═════ Dataset rows

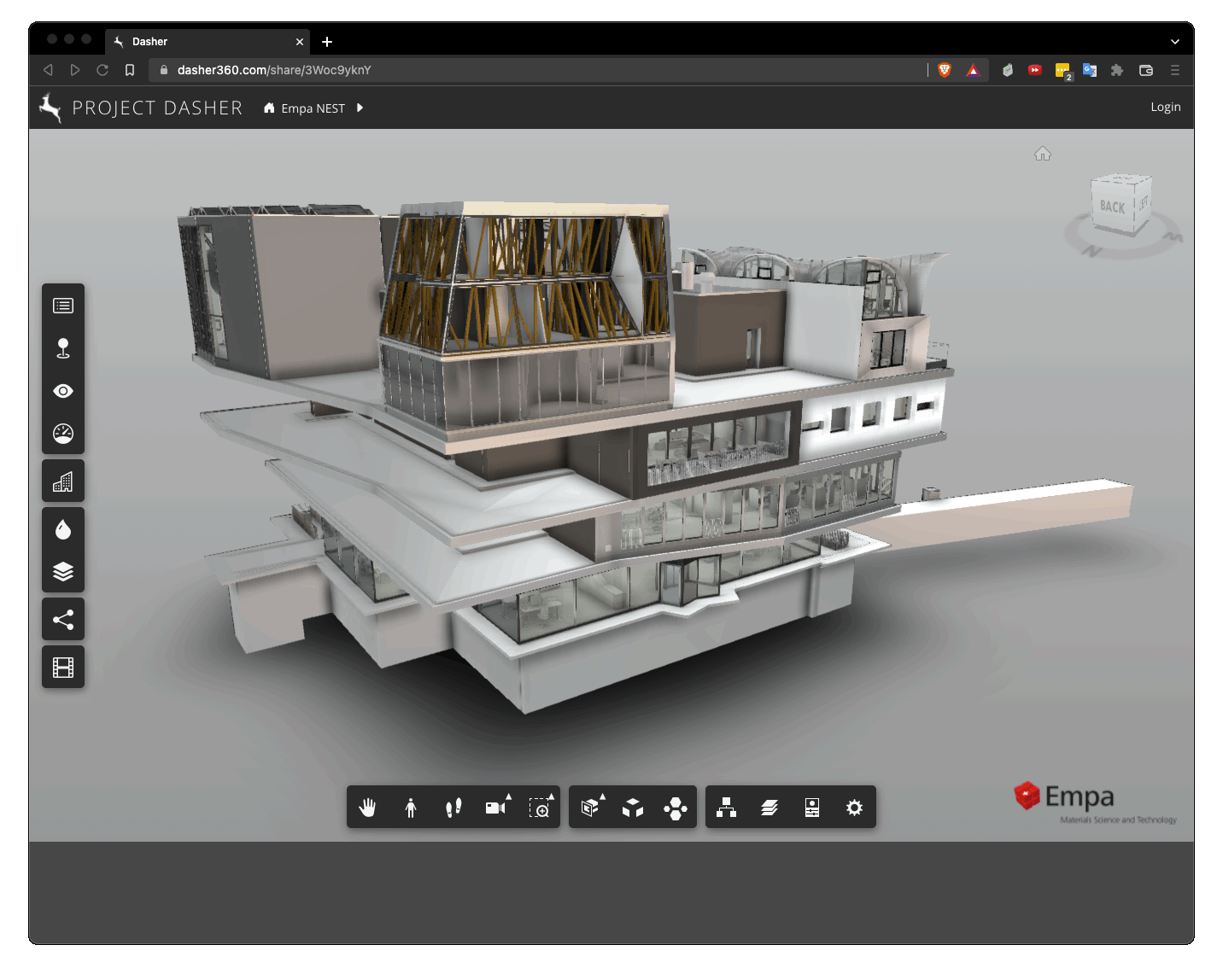Open the dashboard gauge icon
This screenshot has width=1223, height=980.
pos(63,434)
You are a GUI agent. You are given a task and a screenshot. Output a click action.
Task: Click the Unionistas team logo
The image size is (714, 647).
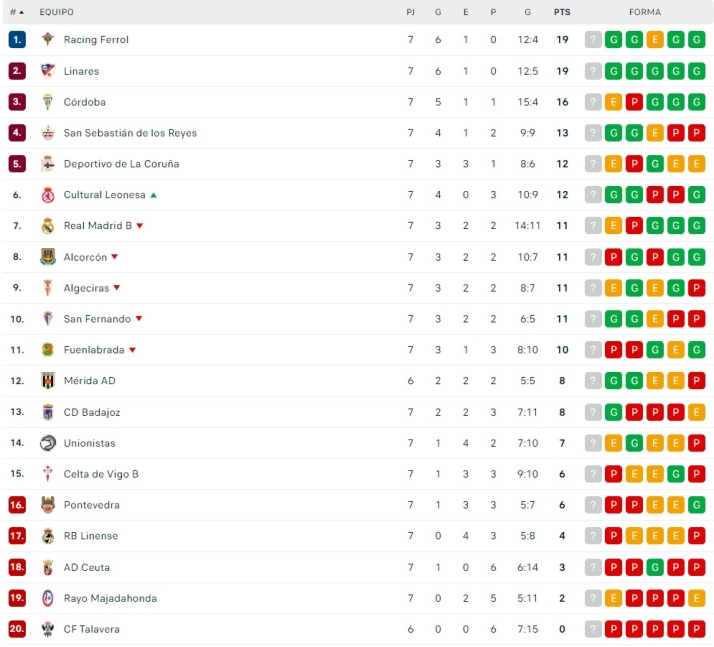pos(47,443)
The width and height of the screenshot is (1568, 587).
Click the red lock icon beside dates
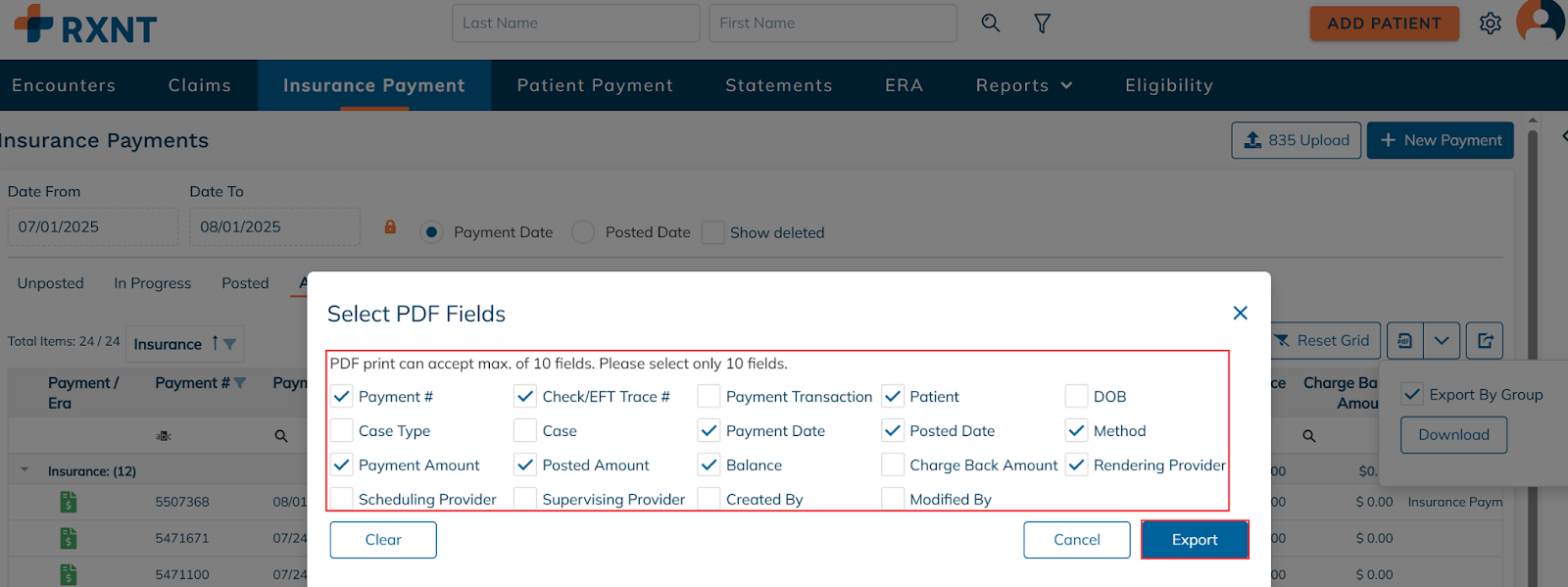[x=390, y=227]
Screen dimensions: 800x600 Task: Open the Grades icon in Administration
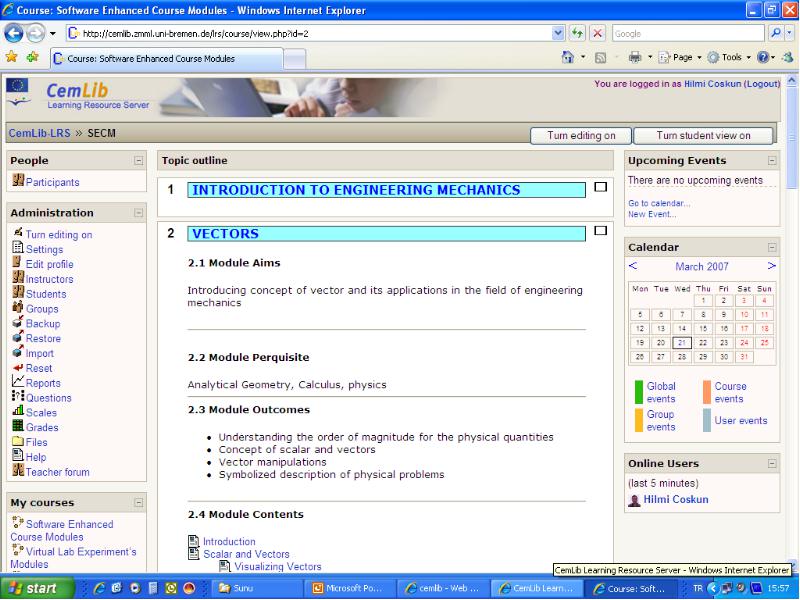[18, 426]
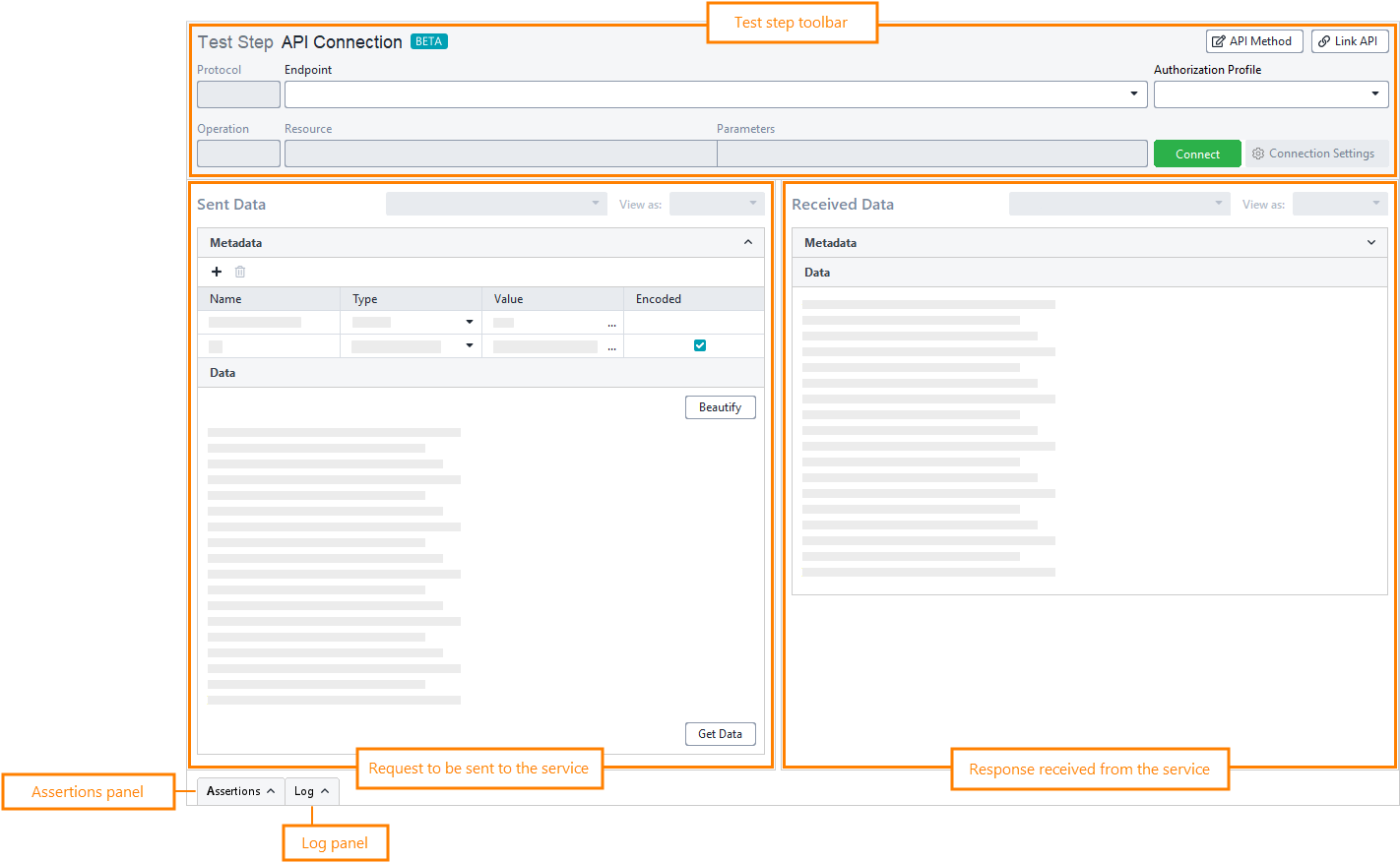
Task: Click Beautify to format sent data
Action: click(720, 406)
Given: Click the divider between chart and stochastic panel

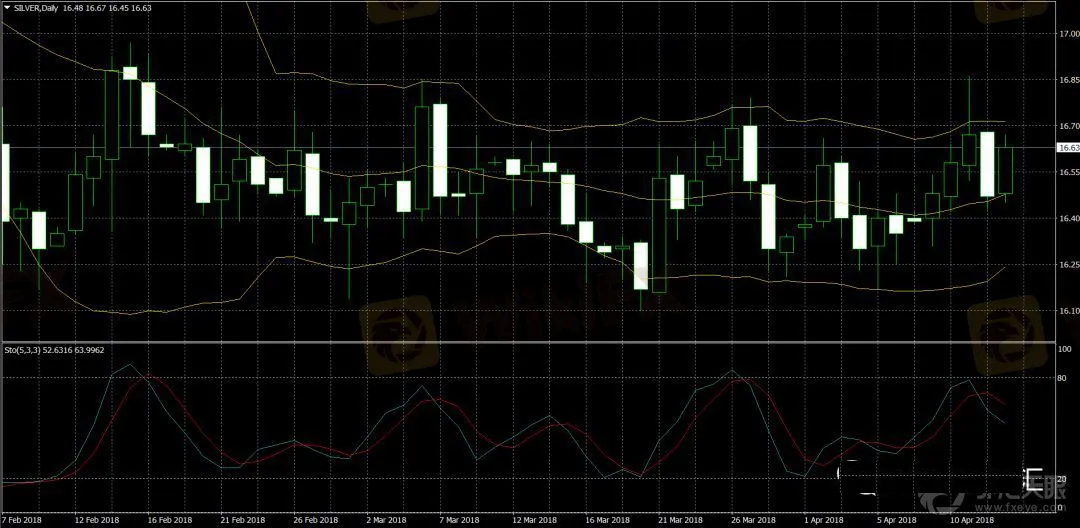Looking at the screenshot, I should pos(527,343).
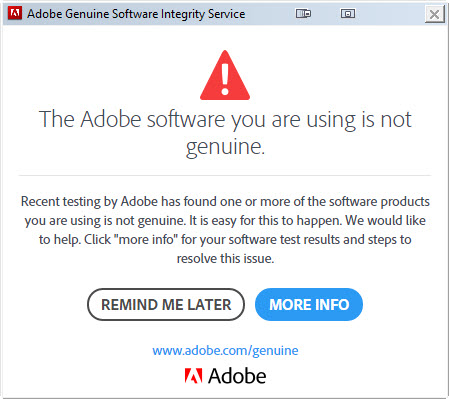This screenshot has height=399, width=449.
Task: Click the white exclamation mark inside the triangle
Action: pos(225,79)
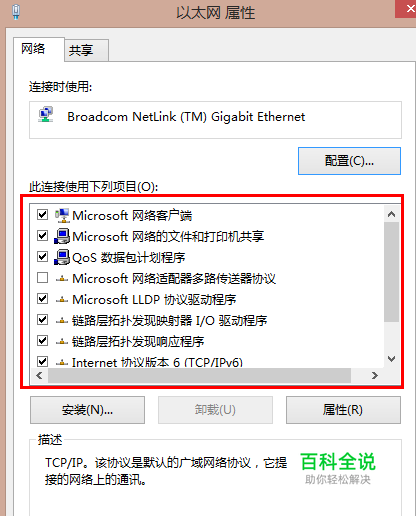Screen dimensions: 416x516
Task: Uncheck the Microsoft 网络客户端 checkbox
Action: pos(42,215)
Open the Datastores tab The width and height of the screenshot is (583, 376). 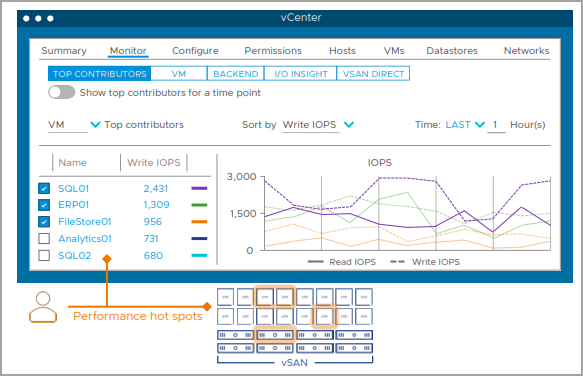[452, 51]
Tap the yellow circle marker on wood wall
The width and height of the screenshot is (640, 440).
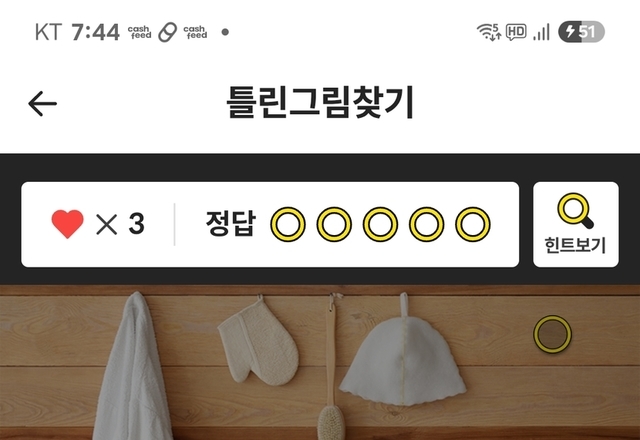553,334
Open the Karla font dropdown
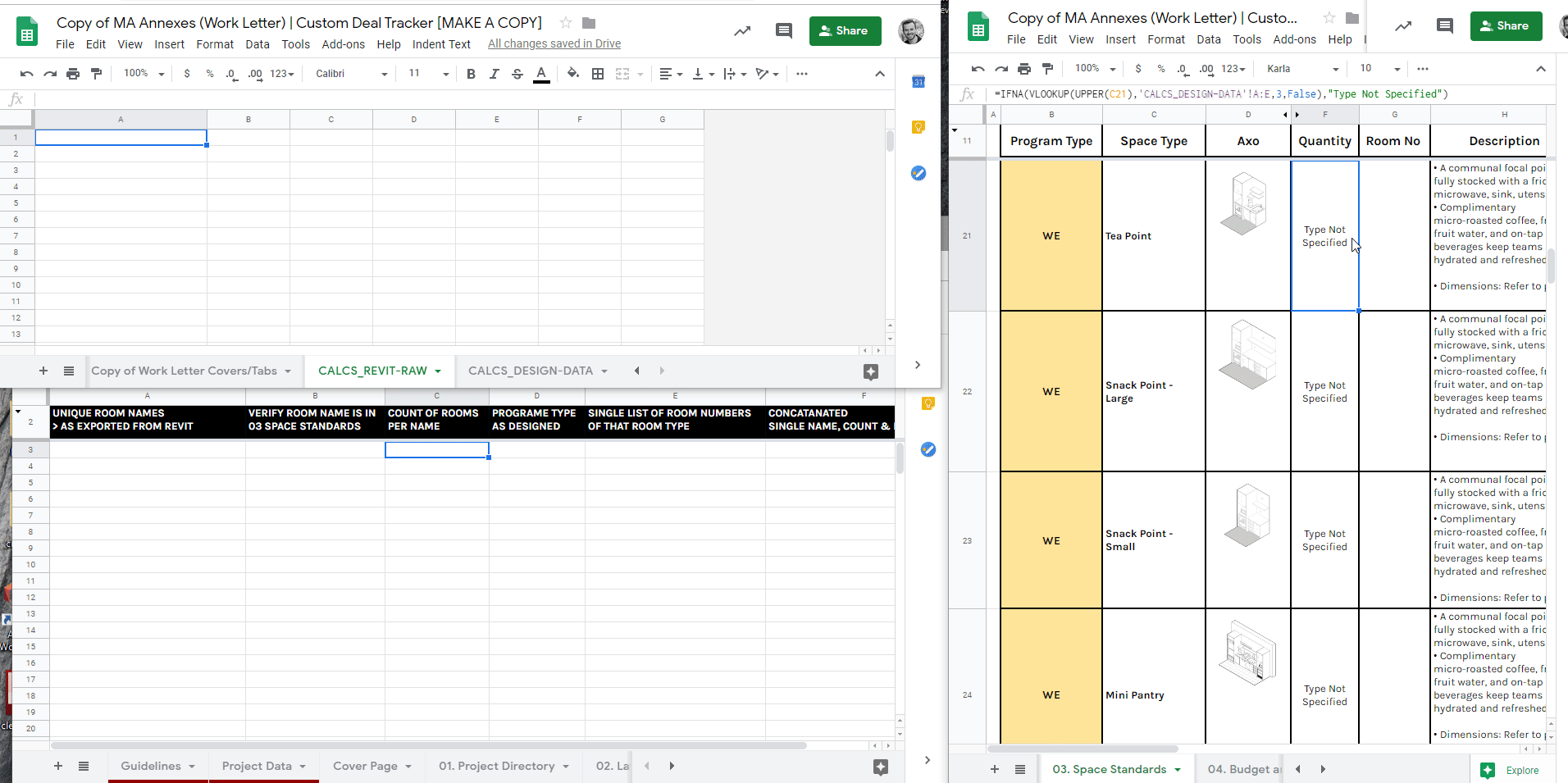Image resolution: width=1568 pixels, height=783 pixels. tap(1301, 69)
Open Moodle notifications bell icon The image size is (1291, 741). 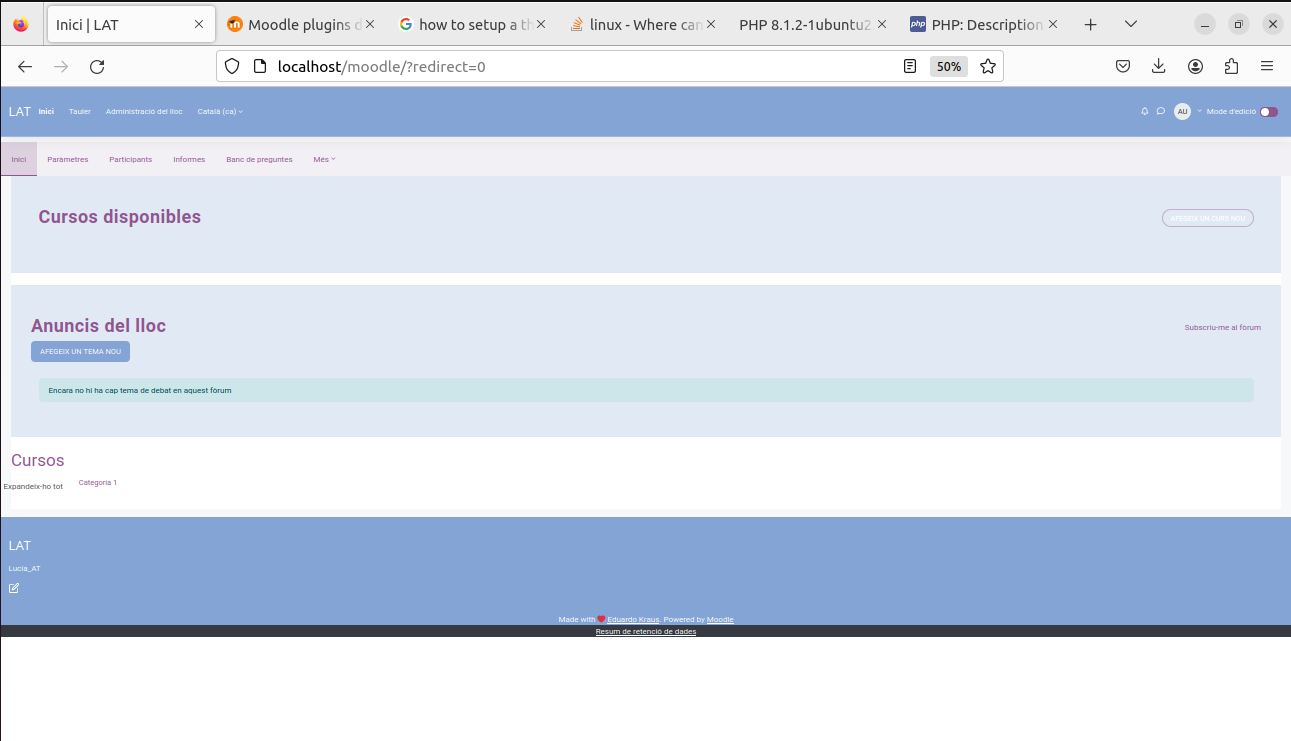point(1144,111)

══════════

▸ **Your objective**: Reproduce the listing above without alteration, starting at the line containing "Given: Click the" and continuing up to and including the line containing "Task: Uncheck the Microsoft 网络客户端 checkbox". Omit the pictures from your output.

▸ **Result of this task**:
Given: Click the divider between chart and stochastic panel

Looking at the screenshot, I should pos(527,343).
This screenshot has height=399, width=449.
Task: Click the white exclamation mark inside the triangle
Action: pos(225,79)
Screen dimensions: 416x516
Task: Uncheck the Microsoft 网络客户端 checkbox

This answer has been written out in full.